[Stored records]
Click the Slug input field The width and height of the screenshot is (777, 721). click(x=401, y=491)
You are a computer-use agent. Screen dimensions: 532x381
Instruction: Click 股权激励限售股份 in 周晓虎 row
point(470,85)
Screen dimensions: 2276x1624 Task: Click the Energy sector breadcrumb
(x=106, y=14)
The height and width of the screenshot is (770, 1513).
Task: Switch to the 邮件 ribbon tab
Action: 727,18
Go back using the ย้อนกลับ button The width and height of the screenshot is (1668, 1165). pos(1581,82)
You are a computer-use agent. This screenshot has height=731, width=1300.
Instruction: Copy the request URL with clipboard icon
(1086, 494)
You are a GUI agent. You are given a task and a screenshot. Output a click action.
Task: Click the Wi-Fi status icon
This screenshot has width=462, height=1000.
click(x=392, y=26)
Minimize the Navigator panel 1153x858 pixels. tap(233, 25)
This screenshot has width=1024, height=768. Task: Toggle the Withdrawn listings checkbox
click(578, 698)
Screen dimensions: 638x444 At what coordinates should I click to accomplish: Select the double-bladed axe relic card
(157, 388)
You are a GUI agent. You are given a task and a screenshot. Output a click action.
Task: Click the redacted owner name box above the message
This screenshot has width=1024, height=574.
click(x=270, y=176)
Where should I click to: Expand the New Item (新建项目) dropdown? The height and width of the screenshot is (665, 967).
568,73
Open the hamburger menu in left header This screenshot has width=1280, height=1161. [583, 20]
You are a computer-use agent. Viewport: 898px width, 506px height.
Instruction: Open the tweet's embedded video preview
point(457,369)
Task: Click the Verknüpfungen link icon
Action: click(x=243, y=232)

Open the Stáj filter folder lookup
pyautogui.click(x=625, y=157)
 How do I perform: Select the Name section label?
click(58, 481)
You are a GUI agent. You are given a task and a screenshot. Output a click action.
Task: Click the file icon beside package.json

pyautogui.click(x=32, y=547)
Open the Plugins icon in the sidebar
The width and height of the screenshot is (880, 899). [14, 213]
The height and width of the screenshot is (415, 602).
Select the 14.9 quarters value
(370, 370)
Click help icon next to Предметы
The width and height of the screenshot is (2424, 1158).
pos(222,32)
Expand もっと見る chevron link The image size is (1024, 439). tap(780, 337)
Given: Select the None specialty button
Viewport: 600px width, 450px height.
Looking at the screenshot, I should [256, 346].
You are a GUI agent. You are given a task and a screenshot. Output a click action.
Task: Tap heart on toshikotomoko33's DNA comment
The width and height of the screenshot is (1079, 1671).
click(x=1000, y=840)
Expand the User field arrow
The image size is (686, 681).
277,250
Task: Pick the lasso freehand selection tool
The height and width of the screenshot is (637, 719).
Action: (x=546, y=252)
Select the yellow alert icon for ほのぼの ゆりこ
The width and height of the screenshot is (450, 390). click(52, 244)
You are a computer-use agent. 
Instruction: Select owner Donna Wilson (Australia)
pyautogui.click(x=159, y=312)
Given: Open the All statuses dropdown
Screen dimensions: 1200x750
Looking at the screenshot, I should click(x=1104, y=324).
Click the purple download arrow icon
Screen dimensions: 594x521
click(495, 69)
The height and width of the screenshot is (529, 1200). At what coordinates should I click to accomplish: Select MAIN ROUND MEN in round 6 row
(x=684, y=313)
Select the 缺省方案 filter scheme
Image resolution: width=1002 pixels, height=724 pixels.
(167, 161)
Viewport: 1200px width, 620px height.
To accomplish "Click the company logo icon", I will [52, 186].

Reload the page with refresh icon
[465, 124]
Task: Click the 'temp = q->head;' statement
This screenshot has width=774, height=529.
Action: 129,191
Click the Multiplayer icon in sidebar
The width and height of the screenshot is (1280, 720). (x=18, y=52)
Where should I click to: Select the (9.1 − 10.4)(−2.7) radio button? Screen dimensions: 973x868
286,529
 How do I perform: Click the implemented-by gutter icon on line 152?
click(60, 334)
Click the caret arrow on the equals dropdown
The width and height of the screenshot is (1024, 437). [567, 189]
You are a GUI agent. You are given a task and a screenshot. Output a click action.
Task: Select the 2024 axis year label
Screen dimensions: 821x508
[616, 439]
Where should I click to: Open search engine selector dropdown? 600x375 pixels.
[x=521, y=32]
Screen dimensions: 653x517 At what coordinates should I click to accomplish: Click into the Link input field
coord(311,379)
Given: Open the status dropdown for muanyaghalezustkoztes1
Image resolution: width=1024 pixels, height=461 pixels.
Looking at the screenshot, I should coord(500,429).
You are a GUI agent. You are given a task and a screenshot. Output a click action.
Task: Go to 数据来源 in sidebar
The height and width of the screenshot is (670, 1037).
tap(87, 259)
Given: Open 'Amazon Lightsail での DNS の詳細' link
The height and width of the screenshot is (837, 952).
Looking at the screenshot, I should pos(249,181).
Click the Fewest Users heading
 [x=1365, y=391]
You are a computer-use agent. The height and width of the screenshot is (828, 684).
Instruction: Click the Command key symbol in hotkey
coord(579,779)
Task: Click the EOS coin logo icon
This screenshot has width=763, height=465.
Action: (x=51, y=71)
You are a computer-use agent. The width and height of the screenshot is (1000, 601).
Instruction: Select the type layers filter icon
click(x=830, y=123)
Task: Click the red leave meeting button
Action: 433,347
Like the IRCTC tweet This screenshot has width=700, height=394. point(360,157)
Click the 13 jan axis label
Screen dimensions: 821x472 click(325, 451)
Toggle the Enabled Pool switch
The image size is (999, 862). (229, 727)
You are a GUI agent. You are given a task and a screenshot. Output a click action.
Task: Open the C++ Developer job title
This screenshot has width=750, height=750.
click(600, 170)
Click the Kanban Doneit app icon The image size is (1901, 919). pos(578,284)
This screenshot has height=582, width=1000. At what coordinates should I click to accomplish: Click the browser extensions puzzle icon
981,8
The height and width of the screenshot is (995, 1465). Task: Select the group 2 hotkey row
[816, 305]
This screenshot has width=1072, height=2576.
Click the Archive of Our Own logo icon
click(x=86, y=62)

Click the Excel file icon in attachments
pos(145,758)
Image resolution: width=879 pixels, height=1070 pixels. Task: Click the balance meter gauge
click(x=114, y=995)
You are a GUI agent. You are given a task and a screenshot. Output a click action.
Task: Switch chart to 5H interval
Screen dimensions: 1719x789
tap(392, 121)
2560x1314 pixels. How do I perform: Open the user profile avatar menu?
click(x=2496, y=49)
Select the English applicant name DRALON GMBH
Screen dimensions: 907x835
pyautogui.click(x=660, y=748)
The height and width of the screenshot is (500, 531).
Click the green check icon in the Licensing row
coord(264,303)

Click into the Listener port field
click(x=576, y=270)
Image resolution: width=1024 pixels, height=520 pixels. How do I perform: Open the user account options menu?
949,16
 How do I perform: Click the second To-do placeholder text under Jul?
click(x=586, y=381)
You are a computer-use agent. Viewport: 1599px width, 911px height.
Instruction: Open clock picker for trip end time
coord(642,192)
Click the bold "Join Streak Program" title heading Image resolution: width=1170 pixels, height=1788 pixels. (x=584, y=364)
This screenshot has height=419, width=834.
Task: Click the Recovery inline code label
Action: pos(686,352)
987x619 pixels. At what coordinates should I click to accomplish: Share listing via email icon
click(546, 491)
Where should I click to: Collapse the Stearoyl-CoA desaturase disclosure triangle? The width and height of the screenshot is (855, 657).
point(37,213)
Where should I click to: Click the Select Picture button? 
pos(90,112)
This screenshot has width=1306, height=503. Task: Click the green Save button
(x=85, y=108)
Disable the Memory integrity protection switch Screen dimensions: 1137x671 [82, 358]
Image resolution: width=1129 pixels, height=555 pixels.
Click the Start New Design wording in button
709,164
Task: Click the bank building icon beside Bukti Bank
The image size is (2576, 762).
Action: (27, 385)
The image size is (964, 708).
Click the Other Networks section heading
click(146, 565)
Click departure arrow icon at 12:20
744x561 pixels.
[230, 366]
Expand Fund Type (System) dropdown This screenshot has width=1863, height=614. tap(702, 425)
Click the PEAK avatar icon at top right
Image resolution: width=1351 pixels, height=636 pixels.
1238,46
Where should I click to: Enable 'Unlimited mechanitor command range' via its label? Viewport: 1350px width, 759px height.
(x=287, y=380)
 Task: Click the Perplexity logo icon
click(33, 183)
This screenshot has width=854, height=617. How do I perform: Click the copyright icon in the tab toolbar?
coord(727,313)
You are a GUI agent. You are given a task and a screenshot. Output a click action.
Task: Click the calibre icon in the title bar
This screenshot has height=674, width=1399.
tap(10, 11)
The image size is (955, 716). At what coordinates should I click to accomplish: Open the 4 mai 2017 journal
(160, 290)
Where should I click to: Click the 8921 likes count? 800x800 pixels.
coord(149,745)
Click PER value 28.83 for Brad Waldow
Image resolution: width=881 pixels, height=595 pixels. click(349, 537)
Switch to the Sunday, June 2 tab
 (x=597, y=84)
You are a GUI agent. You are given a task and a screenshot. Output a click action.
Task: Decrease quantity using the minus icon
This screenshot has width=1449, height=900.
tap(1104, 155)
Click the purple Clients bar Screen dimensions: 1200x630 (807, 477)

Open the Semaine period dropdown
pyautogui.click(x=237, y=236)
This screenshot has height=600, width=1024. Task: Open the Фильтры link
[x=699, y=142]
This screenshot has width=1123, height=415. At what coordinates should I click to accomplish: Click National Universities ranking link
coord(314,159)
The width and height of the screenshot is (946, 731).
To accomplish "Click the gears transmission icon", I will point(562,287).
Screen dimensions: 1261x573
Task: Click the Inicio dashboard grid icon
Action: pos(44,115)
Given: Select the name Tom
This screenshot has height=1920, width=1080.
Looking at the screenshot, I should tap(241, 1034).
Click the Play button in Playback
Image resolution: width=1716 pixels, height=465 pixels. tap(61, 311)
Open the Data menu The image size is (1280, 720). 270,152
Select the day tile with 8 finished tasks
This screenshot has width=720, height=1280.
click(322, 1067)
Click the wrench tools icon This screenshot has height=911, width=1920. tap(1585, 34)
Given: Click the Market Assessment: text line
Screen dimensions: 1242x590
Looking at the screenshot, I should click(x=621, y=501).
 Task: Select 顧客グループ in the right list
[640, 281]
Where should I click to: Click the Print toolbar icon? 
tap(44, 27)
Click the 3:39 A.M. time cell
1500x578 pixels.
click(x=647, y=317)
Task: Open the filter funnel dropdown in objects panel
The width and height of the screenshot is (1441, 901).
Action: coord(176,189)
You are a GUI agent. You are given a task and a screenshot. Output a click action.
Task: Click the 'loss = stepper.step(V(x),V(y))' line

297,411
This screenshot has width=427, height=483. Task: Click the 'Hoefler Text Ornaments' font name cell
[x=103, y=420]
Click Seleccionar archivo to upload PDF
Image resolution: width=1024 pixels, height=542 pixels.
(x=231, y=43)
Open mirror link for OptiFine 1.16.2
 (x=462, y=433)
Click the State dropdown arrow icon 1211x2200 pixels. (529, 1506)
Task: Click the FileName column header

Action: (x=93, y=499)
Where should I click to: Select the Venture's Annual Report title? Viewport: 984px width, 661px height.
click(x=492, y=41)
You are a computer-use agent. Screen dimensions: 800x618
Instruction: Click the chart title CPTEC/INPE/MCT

* [Exercise prompt] All that is wanted is an exact copy of the lines above from the one with "Expand もっと見る chevron" through the one with "Task: Pick the lasso freehand selection tool", with both ends included.

* [Written response]
Expand もっと見る chevron link The image size is (1024, 439). tap(780, 337)
Given: Select the None specialty button
Viewport: 600px width, 450px height.
Looking at the screenshot, I should [256, 346].
You are a GUI agent. You are given a task and a screenshot. Output a click action.
Task: Tap heart on toshikotomoko33's DNA comment
The width and height of the screenshot is (1079, 1671).
click(x=1000, y=840)
Expand the User field arrow
The image size is (686, 681).
277,250
Task: Pick the lasso freehand selection tool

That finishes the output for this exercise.